밀싹 추출물이 함유된 Cosmeceuticals의 제조: CCD-RSM을 이용한 유화안정성 최적화
장현식 ( Hyun Sik Jang ),마시샹 ( Xixiang Ma ),이승범 ( Seung Bum Lee ) 한국공업화학회 2021 공업화학 Vol.32 No.3
본 연구에서는 밀배아유에 항산화 물질이 다량 함유되어있는 밀싹 추출물을 첨가한 후 O/W 유화액을 제조하는 최적화 공정을 설계하였다. 최적화 공정 설계는 반응표면분석법의 중심합성계획모델을 사용하였다. 기초실험을 통하여 유화제 첨가량, 유화시간, 밀싹 추출물의 첨가량을 독립변수로 설정하였다. 그리고 반응치는 평균입자크기, 점도, 유화 안정도지수를 설정하여 유화액의 안정성을 평가하였다. 각 독립변수에 대해 최적화하여 P-value와 결정계수를 평가하여 실험 신뢰도를 확인하였다. 모든 독립변수를 만족하는 최적화 조건은 유화제 첨가량 = 7.7 wt.%, 유화시간 = 23.6 min, 밀싹 추출물의 첨가량 = 3.9 wt.%에서 평균입자크기 = 252.3 nm, 유화액의 점도 = 616.7 cP, ESI = 88.7%로 나타났다. 종합만족도가 0.9137으로 실험의 타당성을 뒷받침하였고, 실제실험을 진행하여 오차율이 0.5 %이하로 측정되었다. 따라서 중심합성계획모델을 통해 밀싹 추출물을 첨가하여 유화액을 제조하는 최적화 과정을 설계하였다. In this study, an optimization for the production of water emulsion was designed by adding an extract of wheat sprout, which is known to contain a large amount of antioxidants.

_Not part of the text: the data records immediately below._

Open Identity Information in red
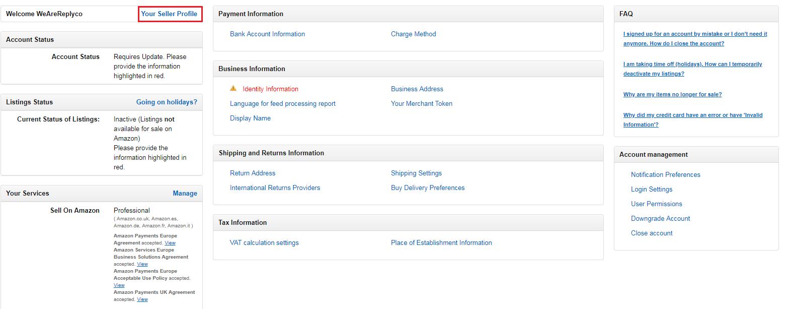 click(270, 89)
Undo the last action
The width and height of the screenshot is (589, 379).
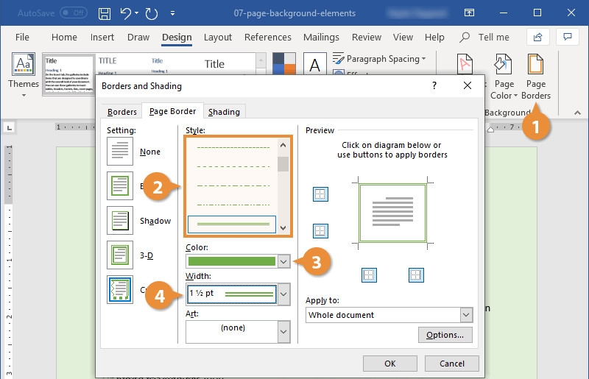coord(125,13)
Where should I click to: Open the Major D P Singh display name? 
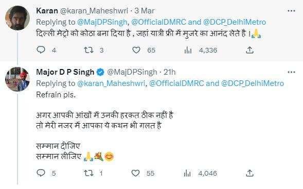coord(65,72)
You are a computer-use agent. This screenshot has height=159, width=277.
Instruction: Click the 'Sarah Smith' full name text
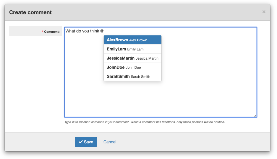click(x=140, y=77)
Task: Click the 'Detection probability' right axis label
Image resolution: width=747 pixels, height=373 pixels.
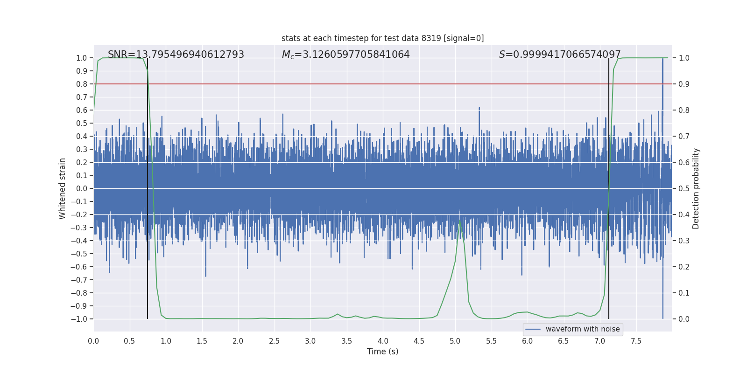Action: [x=696, y=188]
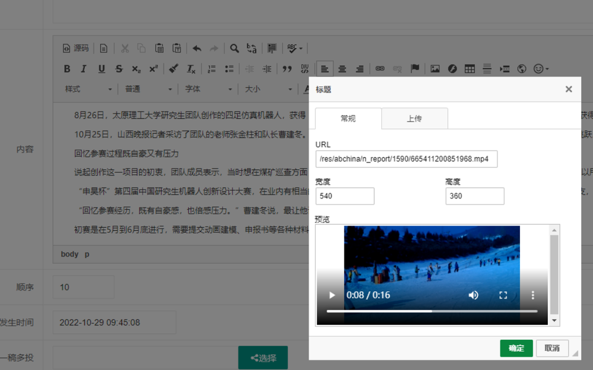Enter fullscreen on the video preview
Screen dimensions: 593x370
tap(503, 295)
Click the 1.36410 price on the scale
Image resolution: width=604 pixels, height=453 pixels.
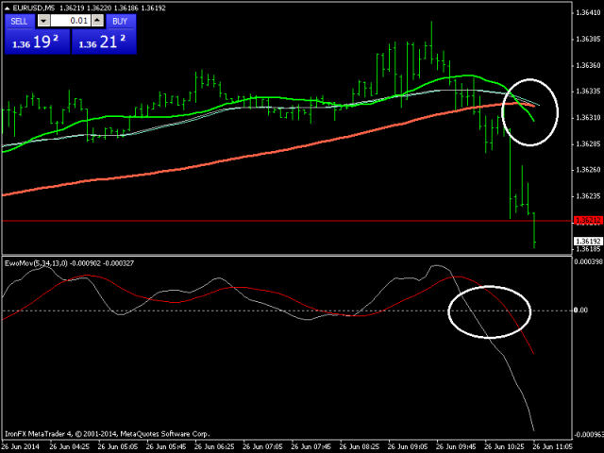coord(587,13)
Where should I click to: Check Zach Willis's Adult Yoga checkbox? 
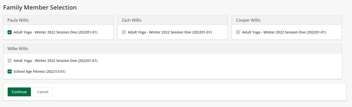point(124,32)
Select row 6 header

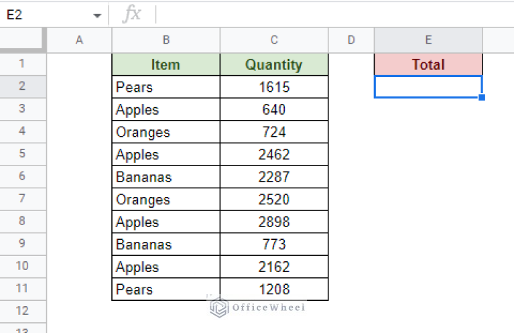22,177
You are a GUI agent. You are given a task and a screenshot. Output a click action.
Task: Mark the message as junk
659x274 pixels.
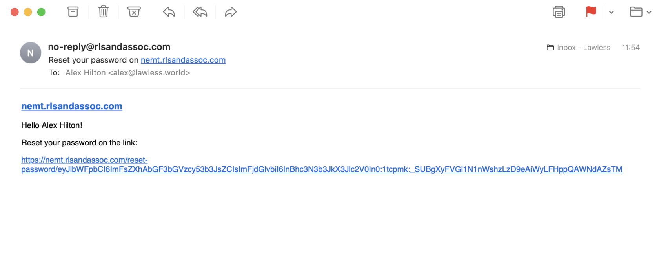click(x=134, y=12)
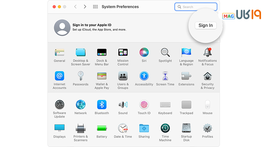Click the show all grid button

pyautogui.click(x=95, y=7)
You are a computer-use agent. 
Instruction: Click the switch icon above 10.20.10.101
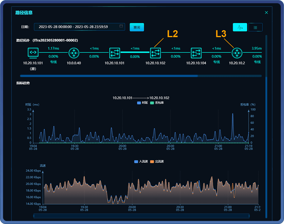[x=115, y=53]
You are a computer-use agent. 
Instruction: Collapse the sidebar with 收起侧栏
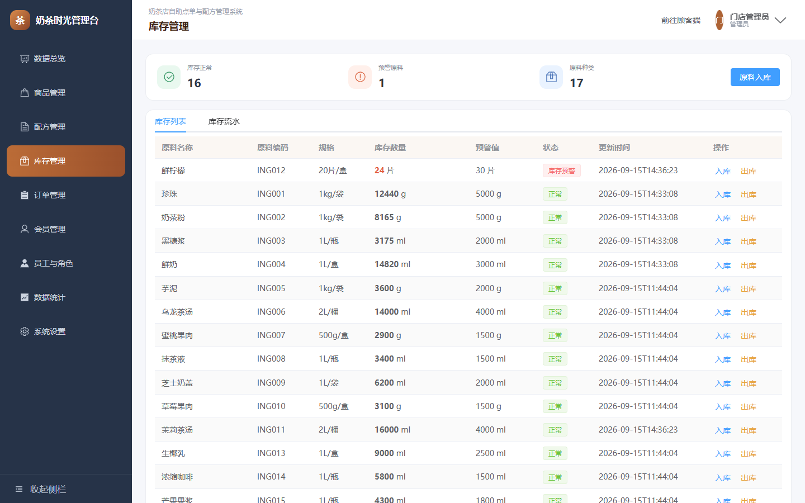pyautogui.click(x=41, y=489)
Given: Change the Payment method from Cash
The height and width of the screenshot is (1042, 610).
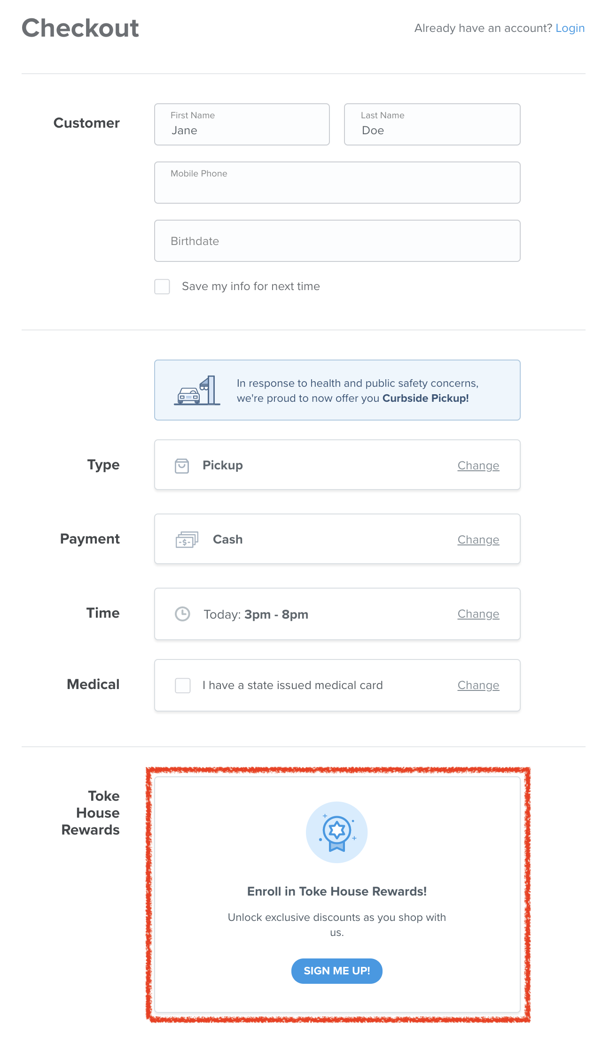Looking at the screenshot, I should pyautogui.click(x=478, y=539).
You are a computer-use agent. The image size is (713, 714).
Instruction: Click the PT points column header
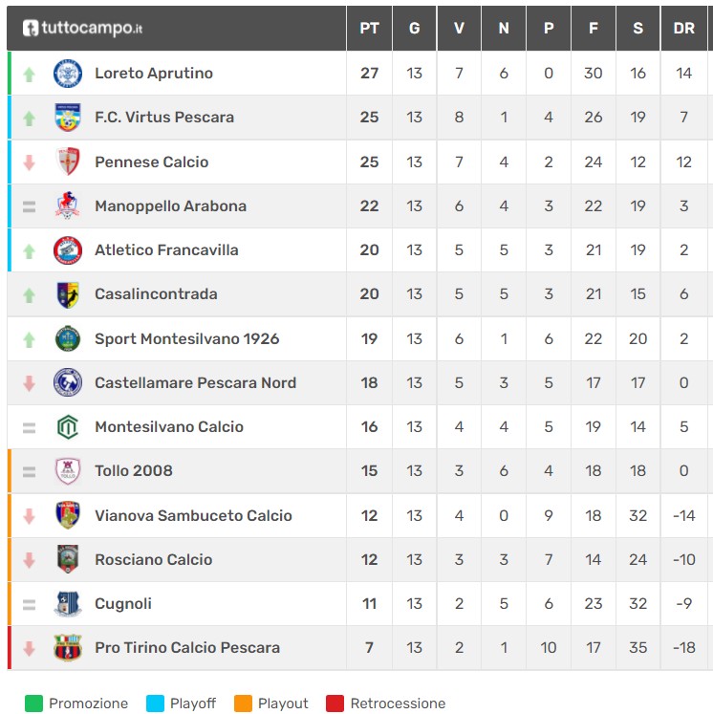tap(369, 29)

The central composite design of reaction surface analysis method (CCD-RSM) was used for the optimization process. The amount of emulsifier, emulsification time, and added amount of wheat sprout extract were selected as independent variables based on our preliminary experiments. The mean droplet size (MDS), viscosity, and emulsion stability index (ESI) were set as the responses to evaluate the stability of the emulsion. For each independent variable, the P-value and coefficient of determination were evaluated to verify the reliability of the experiments. From the result of CCD-RSM, optimum conditions for the emulsification were determined as 23.6 min, 7.7 wt.%, and 3.9 wt.% for the emulsification time, amount of emulsifier, and amount of sprout, respectively. From the optimized condition obtained, MDS, viscosity, and ESI after 7 days from reaction were estimated as 252.3 nm, 616.7 cP, and 88.7%, respectively. The overall satisfaction was 0.9137, which supported the validity of the experiments, and the error rate was measured at 0.5% or less by advancing the experiments. Therefore, an optimized process for producing an emulsion by adding the malt extract was designed by the CCD-RSM.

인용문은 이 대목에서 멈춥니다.